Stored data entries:
*** Block opens ***

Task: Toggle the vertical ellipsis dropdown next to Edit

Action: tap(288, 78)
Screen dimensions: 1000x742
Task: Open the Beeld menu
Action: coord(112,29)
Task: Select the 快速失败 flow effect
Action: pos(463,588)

*** Block closes ***

# [What you have to do]
Please retype all of the records, keeping each line exactly as it is.

# [Result of this exercise]
Task: Toggle the vertical ellipsis dropdown next to Edit

Action: tap(288, 78)
Screen dimensions: 1000x742
Task: Open the Beeld menu
Action: coord(112,29)
Task: Select the 快速失败 flow effect
Action: pos(463,588)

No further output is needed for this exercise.